Параграф 61 из книги автора "Прозрение". Полностью с фото см.:
http://world.lib.ru/t/trahtenberg_r_m/gorodaigody-133.shtml

 Этот рассказ следовало бы поместить немного выше, где-то в районе параграфов 48-49. Но так уж получилось, приношу читателям свои извинения. Видимо, и мозги собственные с этой докторской эпопеей приближались к грани разрыва.

 Одно время власти города Иваново прониклись сочувствием к женской доле. Статистика говорила, что на одну женщину приходится около 0,8 мужчины. Дальше наука не разъясняла, как же применять этого частичного мужчину. Женщины вынуждены были экспериментировать и, вроде, обе стороны оставались довольны.
 Но мужчин в нашем городе было всё-таки маловато. Это не означало, что они затруднялись в поисках «третьего». И подруги их, как уже упоминалось, не обижали.
 Настоящие рабоче-индустриальные центры сильно завидовали такому перекосу. Поскольку они давали больше членов в ЦК КПСС, им удалось свои тёплые чувства к ивановскому пролетариату оформить в виде «Постановления о строительстве в г. Иваново ряда заводов с преимущественно мужской рабсилой».
 Были построены несколько порядочных заводов, которые несколько изменили текстильный рисунок нашего общества.
 У меня нет статистических данных об увеличении числа браков, рождаемости и снижении разводов, алиментов, но настоящее культурное производство (я имею в виду, конечно, потребность в точном приводе) возникло.

 Одним из таких заводов был ГЗИП, которому вменили создать в стране промышленность испытательных приборов. Придумывать всё это предложили инженерам, а готовил их наш энергоинститут. Другими словами, мне было относительно легко уговорить хорошо знакомое начальство ГЗИПа заключить с нами договор на разработку специальных приводов для таких приборов.

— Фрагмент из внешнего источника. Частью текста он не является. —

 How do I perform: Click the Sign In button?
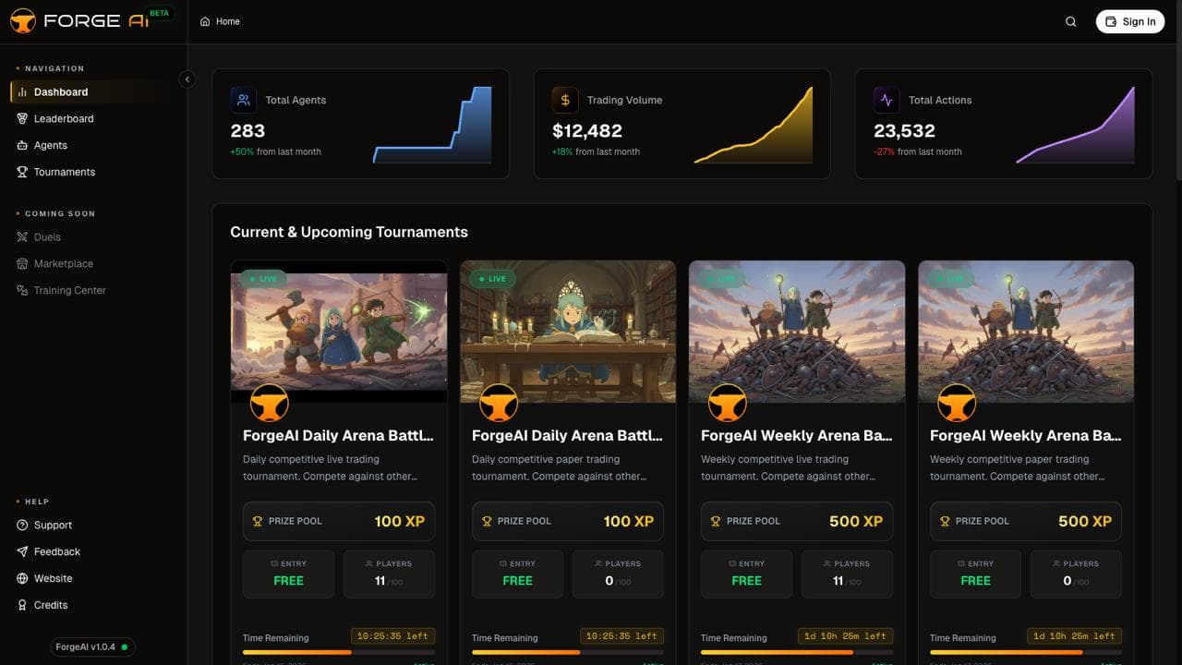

 Теперь, следуя традиции, мне хотелось бы пояснить читателю, почему именно наши приводы могли дать испытательной машине то, что она искала.

 Любой автомобиль или самолёт должны быть настолько прочными, чтобы много лет выдерживать без поломок всякие трудности и нагрузки. Кто же может гарантировать, что какая-то важная деталь вдруг не сломается? Когда-то надёжность достигали с помощью «запаса». Строили церкви с двухметровой толщины стенами. Но, если бы инженеры оставались на такой позиции, то самолёты, например, никогда бы не взлетели.

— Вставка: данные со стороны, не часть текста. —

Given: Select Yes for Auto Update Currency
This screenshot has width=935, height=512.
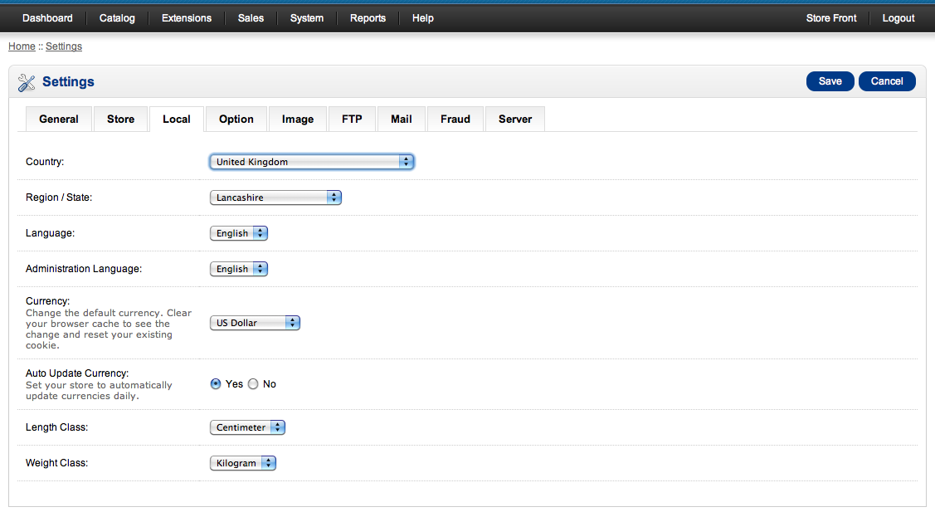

 Догадались, что материал, из которого делают детали, надо предварительно испытать. Вот и появились специальные испытательные приборы.
 В клещи-захваты такого прибора вставляют образец из стали. Включают привод, и он начинает эти клещи медленно растаскивать. При этом стальной образец постепенно растягивается, растягивается и, наконец, с ударом, подобным взрыву, рвётся.
 Прибор точно записывает, как эта сталь деформируется, и при какой нагрузке лопнула. Конечно, проверить сталь только на разрыв – не достаточно. Её и гнут, и крутят, и сжимают и ещё по-разному мучают.
 С такими данными конструктор может спокойно чертить деталь за деталью и будет уверен, что в созданной им машине ничто не сломается при любых условиях.

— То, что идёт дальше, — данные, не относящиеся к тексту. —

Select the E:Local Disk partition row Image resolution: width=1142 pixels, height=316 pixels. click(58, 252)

 Понятно, если привод будет тянуть образец неровно, с рывками, то мы узнаем, скорее, не прочность испытуемой стали, а свойства привода.
 Поэтому первое требование к нему – держать заданную скорость растяжения исключительно точно.
 Но это ещё не всё. Чем сильнее мы натягиваем образец, тем больше усилие должен развивать мотор привода. В обычных приводах существует так называемый статизм, т.е. просадка, податливость мотора: при увеличения нагрузки он снижает свою скорость. Немного, но достаточно, чтобы результаты испытаний стали сомнительными. Как вы помните (или взгляните выше в параграф 45), наш привод является астатическим, т.е. не статическим, другими словами, он упрямо будет держать скорость неизменной при любом изменении нагрузки. И одинаково тянуть образец, обеспечивая точность испытаний.
 Правда, для этого требуется ещё одно усовершенствование привода. Нет, не волнуйтесь, не стану углубляться в технику. Хотя это и интересная штука – 2-ая степень астатизма, которую мы научились вводить и тем полностью закрыть дорогу просадке скорости.
 Да, собственно говоря, это совсем не трудно объяснить, если вспомнить (или взглянуть в это самое «Моё открытие...»), тот пример, где мы едем в поезде и смотрим в окно на несущийся параллельно нам по дороге автомобиль. Дополним тот пример одним уточнением. Чтобы ехать со скоростью поезда шофер держит педаль газа в определенном положении. Если надавит сильнее – поедет быстрей, если чуть отпустит – медленнее. «За кого он меня считает, кто этого не понимает?» – слышу возмущённый голос. Тихо, тихо, доверьтесь мне и следите дальше.
 Поезд бежит себе по рельсам, а перед автомобилем пошла гравийная тяжёлая дорога. Нагрузка на мотор увеличилась, он «просит»: «Больше газа, а то снизится скорость». Но, как договорились, команду шоферу даём мы. Он только её исполняет.
 И вот мы видим, что машина отстаёт. По мобильному телефону говорим шофёру: «Прибавь газа». Видим, что машина, отстав немного, бежит теперь с нашей скоростью. Дорога стала ещё тяжелее, машина ещё немного отстала, и по нашей команде водитель ещё прибавляет газа. Понятно теперь, чем больше нагрузка на машину, тем больше надо дать газа, чтобы она ехала с нашей скоростью. Но насколько именно должен вдавить педаль водитель? Это мы определяем по величине отставания машины от начального положения, когда она ехала по хорошей дороге.
 Так нам вполне удаётся управлять автомобилем, сидя у окна поезда. Кстати, такое управление, при котором скорость восстанавливается точно без ошибки, называется астатическим. Не пугайтесь научного термина. Авось пригодится в кроссворде.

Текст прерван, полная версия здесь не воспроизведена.